My first byline in The Courier was on January 4, 1968. I had written for the paper for six months or so, and had a lot of stories about politics, American Legion meetings, Girl Scouts, and all the other mundane events and organizations that are so important in our small communities. Most of the stories were about events in Highlands, where we lived, where I knew the most people, and where I had some insight into activities going on.
I don’t remember why I wrote about Jack Mackel, other than he was the Police Chief, and Publisher Matthew J. Gill asked me to write about local people of interest. Jack and his wife Jeannette lived across the street from us on Huddy Avenue. Jack isn’t what I’d call an ‘aggressive chief,’ in fact, I always thought it was a part time job for him, since he also worked with Tommy Lyons, doing electrical work. But for the paper, I wrote the following:
Highlands Police Chief
He loves his coastal town
Highlands, New Jersey is a favorite place of Police Chief John J. Mackel, and has been ever since he met his wife here and settled down to become a citizen of the coastal town.
Born in Shamokin, Pennsylvania, May 3, 1913, Chief Mackel came to New Jersey in 1932 and married the former Jeannette Meyer, a Highlands girl, in 1934, The Mackels have two children, both married: John K of Belford and Patricia Ann Gardner of East Keansburg.
Before entering police work, Chief Mackel worked for Ford Motor Company and Reading Railroad in supervisory positions as well as in the fields of carpentry, electrical service and fuel oil burners.
He joined the Highlands police force in 1945 as a patrolman, was made Sergeant in 1958 and was elevated to the rank of Captain in April of 1966. After spending a few months as acting chief, he became full Chief of the Highlands Police Department in April of 1967.
Chief Mackel heads a bureau of six regular officers and two specials, including a juvenile officer and identification officer. The department fields two patrol cars.
Chief Mackel has seen many changes in the borough since he became a resident. Always active in community affairs, he was president of the Highlands First Aid Squad from 1943 to 1948. the time, the building which now houses the squad and equipment, was started. The Chief is justifiably proud of the fact that the First Aid Squad now has three ambulances to serve the small community.
The Chief has been an active member of the Highlands Fire Department, Columbia Hose Company, for 22 and a half years. He also served as vice-president of the PBA, Local 48, in 1958, a position he had to give up when he was made Sergeant.
He was Assistant Scoutmaster of Troop 25 in 1949 and Scoutmaster of that troop from 1941 through `44. In 1943, Chief Mackel headed the sixth War Bond Drive in his area and brought the drive in way over the top. This feat helped the Chief ease his disappointment at not being able to join the service as he so badly wanted to do. His job with the Ford Motor Company was draft exempt, as he was needed where he was.
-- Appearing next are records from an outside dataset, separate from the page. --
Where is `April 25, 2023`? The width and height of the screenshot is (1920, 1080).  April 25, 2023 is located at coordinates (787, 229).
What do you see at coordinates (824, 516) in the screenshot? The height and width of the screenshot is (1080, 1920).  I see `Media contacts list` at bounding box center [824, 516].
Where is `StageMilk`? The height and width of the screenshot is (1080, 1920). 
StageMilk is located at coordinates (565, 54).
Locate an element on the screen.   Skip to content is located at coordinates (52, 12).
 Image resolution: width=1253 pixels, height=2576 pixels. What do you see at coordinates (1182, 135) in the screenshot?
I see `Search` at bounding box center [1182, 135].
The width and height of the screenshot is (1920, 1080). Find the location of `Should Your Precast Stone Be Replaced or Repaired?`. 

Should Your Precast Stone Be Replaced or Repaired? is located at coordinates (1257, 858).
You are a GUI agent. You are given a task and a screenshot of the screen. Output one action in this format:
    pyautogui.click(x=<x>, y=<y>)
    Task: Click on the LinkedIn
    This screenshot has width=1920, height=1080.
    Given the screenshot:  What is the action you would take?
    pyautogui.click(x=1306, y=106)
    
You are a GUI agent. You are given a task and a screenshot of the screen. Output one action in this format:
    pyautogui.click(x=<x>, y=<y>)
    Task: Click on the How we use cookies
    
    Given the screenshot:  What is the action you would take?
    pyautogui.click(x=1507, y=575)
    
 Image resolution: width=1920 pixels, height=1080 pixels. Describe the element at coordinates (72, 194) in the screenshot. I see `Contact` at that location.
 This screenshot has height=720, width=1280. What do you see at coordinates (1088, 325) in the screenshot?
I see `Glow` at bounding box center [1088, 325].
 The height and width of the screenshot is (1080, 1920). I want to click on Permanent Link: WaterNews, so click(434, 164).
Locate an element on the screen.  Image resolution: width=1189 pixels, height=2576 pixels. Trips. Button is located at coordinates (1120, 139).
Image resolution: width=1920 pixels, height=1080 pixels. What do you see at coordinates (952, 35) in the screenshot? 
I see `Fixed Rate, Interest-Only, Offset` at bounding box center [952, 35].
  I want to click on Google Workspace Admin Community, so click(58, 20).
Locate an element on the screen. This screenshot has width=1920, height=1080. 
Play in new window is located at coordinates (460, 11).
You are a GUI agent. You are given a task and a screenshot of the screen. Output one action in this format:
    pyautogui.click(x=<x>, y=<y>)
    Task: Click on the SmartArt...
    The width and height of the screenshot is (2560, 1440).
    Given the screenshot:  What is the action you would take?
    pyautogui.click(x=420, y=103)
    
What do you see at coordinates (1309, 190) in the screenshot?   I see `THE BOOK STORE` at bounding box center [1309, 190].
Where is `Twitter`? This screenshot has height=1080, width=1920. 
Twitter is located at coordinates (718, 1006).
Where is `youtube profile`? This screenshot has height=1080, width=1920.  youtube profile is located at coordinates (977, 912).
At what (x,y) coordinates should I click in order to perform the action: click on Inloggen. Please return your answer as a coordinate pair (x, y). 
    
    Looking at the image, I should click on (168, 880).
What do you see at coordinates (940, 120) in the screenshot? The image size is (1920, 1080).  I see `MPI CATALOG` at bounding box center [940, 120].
When Chief Mackel first joined the force there were a total of four men in the department. There were few benefits such as pensions and the like at the time. Today. The Chief remarks, things are looking up for the policemen in Highlands as they have had pensions since 1948 and were recently granted a salary increase, clothing allowances and a 40-hour week.
The New Jersey Association of Police Chiefs is expected to make a survey of the department which will hopefully bring about an increase in the department to eight men. Chief Mackel explained that the town has a steady population of about 3,800 residents, but that in the summer time there is a jump to nearly 12,000 people accounting for the increases in crime during the summer months. With the added attraction of the Sandy Hook State Park, traffic problems increase then, too.
Chief Mackel says recent years have seen a spurt in juvenile problems but, he says, “when a town grows, so do your problems.” He feels mostly that is because young people no longer have strong parental guidance.
The Chief would like to see an improvement in the training given in police schools. He states that they are excellent schools but that they are geared primarily to the police departments in large cities. “Some of the instructions given such as “on approaching a car with two or three in it, call headquarters for additional help’ just do not apply to a force the size of ours,’ Chief Mackel said. He would like to see the training for rural district police changed to fit the needs of the smaller departments.
Away from the job, Chief Mackel enjoys carpentry and fishing. He goes mostly for fluke but told us he used to be ‘pretty good’ with striped bass catching about 40 or 50 a year. He caught them in the river when they came in to feed on shrimp and other fishy treats.
The Chief said he and his wife have traveled to many other states and towns in the country, but “we always love coming back to Highlands. There is nothing more beautiful than watching the sunrise over the sea, especially when the trees are frosted with snow,” he said.
Chief Mackel has made a practice of giving with his hands to his community, but gives, too, of his whole heart, which is why, even when dealing with the dark side of the world, he sees so much beauty in his hometown.